*Instructions for the task*
Begin with the line that has "Click final data". Give it and every line after it again, exactly, through the end of the entries below.

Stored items
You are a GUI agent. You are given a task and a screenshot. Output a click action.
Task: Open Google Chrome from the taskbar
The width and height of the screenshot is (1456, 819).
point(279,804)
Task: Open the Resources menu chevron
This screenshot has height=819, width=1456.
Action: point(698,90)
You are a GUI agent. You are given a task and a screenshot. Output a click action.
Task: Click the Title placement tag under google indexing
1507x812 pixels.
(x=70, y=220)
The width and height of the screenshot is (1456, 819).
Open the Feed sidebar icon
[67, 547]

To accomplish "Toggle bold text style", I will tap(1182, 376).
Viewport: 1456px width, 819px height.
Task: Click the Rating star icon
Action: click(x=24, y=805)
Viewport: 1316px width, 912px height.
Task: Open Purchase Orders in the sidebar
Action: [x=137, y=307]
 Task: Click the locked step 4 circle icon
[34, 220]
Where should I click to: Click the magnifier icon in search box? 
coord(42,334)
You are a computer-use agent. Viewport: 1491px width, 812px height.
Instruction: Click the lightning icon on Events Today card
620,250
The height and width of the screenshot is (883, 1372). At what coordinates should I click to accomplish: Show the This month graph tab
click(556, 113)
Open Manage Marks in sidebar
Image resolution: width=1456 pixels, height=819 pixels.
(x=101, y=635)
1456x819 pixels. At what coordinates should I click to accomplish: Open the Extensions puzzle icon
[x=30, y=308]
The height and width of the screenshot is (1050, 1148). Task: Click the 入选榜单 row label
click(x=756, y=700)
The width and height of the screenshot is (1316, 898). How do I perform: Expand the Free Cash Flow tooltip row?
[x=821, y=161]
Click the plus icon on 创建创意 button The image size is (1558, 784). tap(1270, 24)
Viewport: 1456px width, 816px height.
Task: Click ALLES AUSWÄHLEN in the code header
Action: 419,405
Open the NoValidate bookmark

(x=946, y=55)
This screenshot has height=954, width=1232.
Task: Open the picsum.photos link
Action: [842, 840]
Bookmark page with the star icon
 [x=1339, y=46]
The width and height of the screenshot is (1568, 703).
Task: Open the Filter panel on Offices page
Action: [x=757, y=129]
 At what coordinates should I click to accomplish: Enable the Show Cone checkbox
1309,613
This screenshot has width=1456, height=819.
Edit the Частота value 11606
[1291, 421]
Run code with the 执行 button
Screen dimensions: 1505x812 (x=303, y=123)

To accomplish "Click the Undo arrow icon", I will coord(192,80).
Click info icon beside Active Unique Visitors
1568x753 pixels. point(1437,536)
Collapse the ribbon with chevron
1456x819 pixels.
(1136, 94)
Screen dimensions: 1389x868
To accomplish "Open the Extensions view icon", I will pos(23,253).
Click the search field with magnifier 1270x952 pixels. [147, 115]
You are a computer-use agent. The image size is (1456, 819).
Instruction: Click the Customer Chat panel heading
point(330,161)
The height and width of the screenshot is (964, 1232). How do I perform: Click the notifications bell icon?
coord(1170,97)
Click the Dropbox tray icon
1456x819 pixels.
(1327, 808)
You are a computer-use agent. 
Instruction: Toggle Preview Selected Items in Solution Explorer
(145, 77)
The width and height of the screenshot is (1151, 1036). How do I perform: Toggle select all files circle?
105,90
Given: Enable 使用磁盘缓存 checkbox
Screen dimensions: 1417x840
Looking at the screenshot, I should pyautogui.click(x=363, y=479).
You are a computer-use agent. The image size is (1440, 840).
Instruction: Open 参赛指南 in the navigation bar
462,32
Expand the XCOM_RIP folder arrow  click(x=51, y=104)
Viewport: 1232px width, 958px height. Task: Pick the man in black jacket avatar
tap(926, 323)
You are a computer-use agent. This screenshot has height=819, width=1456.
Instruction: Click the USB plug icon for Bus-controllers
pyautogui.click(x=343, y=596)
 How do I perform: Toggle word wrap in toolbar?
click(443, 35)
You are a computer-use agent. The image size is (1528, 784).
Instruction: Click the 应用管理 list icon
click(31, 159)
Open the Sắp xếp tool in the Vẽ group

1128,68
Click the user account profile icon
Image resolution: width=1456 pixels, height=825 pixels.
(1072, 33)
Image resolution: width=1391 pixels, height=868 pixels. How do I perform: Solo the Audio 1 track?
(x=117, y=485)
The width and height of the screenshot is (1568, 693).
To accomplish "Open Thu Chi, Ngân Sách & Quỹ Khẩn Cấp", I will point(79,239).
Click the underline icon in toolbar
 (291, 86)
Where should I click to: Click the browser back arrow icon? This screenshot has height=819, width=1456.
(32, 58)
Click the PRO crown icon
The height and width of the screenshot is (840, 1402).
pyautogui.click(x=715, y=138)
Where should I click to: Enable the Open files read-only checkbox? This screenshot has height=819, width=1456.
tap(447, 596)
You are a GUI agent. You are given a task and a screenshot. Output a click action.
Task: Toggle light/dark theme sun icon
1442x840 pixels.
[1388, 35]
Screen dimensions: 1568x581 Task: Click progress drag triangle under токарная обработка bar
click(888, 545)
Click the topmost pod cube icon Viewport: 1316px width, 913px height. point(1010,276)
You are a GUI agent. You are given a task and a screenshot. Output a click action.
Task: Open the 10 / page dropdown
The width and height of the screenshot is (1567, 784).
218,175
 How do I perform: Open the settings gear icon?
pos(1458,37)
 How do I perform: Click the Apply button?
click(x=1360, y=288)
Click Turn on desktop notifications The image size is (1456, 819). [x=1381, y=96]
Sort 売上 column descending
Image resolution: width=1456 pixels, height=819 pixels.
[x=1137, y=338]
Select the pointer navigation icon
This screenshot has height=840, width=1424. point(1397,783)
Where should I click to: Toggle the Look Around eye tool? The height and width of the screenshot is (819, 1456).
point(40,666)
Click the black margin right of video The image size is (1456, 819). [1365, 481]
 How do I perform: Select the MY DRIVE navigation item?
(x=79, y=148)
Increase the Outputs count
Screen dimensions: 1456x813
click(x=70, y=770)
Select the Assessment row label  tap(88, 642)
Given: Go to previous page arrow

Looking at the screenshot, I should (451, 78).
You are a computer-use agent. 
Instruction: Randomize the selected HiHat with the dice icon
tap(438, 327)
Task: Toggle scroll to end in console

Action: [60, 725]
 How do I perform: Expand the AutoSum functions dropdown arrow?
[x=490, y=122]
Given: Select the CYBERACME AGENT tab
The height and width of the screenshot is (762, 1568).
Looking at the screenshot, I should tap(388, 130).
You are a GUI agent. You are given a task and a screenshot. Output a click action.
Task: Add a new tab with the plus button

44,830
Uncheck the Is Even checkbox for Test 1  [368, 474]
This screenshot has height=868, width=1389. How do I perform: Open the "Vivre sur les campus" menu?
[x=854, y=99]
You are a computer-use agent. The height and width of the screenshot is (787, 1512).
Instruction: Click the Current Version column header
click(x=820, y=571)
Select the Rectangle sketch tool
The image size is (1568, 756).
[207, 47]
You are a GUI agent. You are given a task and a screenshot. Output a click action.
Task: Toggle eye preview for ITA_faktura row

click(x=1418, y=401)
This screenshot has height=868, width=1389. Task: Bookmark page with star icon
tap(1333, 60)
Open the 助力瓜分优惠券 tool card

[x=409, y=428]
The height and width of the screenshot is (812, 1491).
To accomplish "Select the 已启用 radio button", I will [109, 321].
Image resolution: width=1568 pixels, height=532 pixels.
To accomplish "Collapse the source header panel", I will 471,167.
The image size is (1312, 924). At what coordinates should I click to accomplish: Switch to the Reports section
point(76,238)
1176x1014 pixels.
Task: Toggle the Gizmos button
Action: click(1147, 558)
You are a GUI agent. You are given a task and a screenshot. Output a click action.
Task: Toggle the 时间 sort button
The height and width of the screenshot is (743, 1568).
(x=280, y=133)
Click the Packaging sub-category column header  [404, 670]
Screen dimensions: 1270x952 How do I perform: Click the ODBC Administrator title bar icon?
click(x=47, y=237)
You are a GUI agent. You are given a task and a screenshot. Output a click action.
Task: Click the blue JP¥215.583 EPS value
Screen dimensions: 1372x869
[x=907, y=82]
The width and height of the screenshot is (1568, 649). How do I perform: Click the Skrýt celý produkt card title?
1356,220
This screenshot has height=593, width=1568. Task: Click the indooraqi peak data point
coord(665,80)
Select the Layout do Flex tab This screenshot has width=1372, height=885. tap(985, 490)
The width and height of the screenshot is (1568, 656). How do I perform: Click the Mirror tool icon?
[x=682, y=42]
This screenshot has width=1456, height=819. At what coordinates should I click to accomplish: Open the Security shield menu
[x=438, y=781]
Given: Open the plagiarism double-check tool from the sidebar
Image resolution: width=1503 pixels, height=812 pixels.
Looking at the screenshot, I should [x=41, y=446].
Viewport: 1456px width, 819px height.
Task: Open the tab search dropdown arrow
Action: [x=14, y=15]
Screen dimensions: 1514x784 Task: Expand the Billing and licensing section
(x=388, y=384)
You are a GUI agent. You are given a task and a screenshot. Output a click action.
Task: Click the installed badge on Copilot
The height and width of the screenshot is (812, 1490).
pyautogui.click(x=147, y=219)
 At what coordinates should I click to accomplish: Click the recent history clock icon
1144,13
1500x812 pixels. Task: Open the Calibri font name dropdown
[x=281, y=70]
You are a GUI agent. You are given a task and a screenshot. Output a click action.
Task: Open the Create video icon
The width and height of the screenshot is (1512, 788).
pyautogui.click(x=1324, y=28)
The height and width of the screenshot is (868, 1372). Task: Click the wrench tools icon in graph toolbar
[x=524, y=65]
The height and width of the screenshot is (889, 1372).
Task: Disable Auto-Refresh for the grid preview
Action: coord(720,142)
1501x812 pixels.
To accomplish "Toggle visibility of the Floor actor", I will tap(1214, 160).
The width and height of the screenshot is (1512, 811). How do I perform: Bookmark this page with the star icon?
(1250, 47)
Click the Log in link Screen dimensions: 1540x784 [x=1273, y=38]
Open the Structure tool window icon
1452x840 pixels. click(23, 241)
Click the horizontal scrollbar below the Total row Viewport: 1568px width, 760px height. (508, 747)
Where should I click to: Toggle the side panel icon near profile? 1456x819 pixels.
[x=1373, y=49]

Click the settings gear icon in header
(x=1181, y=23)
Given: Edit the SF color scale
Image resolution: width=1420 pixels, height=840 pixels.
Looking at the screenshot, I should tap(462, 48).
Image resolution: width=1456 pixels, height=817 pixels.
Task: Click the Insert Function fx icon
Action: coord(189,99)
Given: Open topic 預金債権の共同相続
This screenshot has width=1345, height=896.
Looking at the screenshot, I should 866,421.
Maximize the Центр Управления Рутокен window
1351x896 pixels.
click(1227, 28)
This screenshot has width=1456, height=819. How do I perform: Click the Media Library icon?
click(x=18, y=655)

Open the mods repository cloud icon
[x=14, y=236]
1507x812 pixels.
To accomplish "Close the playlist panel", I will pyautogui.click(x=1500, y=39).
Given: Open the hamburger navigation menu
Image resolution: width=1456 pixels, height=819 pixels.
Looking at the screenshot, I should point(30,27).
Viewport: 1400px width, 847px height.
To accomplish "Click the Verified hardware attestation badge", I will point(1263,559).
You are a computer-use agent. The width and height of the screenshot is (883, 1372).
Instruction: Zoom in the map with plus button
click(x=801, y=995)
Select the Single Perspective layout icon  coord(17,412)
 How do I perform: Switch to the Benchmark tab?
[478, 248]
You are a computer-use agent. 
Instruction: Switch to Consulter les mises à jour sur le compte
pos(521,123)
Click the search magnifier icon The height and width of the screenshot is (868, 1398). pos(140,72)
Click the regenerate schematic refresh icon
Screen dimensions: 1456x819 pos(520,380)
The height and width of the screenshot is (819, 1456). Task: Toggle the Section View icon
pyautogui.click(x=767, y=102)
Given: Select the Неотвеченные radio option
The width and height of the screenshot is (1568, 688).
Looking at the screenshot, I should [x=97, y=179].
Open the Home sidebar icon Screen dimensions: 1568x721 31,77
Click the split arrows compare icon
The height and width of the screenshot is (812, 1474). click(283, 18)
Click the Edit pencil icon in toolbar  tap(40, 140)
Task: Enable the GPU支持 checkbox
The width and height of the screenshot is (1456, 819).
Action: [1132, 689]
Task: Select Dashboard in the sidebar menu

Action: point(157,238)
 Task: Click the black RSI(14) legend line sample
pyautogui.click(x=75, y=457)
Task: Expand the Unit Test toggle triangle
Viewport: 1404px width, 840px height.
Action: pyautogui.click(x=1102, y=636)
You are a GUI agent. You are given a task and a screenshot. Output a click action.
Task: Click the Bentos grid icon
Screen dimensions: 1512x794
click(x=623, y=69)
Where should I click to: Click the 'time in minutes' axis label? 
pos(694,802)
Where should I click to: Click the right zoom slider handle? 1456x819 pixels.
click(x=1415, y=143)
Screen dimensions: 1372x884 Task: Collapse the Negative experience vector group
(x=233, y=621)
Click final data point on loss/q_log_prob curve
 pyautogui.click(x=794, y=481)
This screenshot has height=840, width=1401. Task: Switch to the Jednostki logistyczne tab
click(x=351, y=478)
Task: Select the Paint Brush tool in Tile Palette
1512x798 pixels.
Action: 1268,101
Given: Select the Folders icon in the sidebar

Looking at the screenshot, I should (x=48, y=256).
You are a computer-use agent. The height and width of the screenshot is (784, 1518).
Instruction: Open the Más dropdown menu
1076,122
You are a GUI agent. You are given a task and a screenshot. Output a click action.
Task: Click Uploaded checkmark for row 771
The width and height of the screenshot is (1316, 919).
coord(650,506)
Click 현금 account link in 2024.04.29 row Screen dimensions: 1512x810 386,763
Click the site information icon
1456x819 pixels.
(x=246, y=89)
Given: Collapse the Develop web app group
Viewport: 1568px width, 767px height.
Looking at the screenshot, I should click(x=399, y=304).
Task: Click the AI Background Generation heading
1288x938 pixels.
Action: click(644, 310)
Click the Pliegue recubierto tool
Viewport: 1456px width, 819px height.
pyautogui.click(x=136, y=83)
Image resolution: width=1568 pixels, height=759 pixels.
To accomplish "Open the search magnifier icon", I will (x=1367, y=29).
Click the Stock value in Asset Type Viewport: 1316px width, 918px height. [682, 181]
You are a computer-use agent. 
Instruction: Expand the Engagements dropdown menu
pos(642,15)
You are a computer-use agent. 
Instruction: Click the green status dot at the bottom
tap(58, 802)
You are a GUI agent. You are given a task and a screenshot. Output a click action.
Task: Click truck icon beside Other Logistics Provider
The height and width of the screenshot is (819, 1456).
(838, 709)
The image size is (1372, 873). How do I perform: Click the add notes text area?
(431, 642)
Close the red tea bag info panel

*Answer to the exercise*
Click final data point on loss/q_log_prob curve
 pyautogui.click(x=794, y=481)
This screenshot has height=840, width=1401. Task: Switch to the Jednostki logistyczne tab
click(x=351, y=478)
Task: Select the Paint Brush tool in Tile Palette
1512x798 pixels.
Action: 1268,101
Given: Select the Folders icon in the sidebar

Looking at the screenshot, I should (x=48, y=256).
You are a computer-use agent. The height and width of the screenshot is (784, 1518).
Instruction: Open the Más dropdown menu
1076,122
You are a GUI agent. You are given a task and a screenshot. Output a click action.
Task: Click Uploaded checkmark for row 771
The width and height of the screenshot is (1316, 919).
coord(650,506)
Click 현금 account link in 2024.04.29 row Screen dimensions: 1512x810 386,763
Click the site information icon
1456x819 pixels.
(x=246, y=89)
Given: Collapse the Develop web app group
Viewport: 1568px width, 767px height.
Looking at the screenshot, I should click(x=399, y=304).
Task: Click the AI Background Generation heading
1288x938 pixels.
Action: click(644, 310)
Click the Pliegue recubierto tool
Viewport: 1456px width, 819px height.
pyautogui.click(x=136, y=83)
Image resolution: width=1568 pixels, height=759 pixels.
To accomplish "Open the search magnifier icon", I will (x=1367, y=29).
Click the Stock value in Asset Type Viewport: 1316px width, 918px height. [682, 181]
You are a computer-use agent. 
Instruction: Expand the Engagements dropdown menu
pos(642,15)
You are a computer-use agent. 
Instruction: Click the green status dot at the bottom
tap(58, 802)
You are a GUI agent. You are given a task and a screenshot. Output a click action.
Task: Click truck icon beside Other Logistics Provider
The height and width of the screenshot is (819, 1456).
(838, 709)
The image size is (1372, 873). How do I perform: Click the add notes text area?
(431, 642)
Close the red tea bag info panel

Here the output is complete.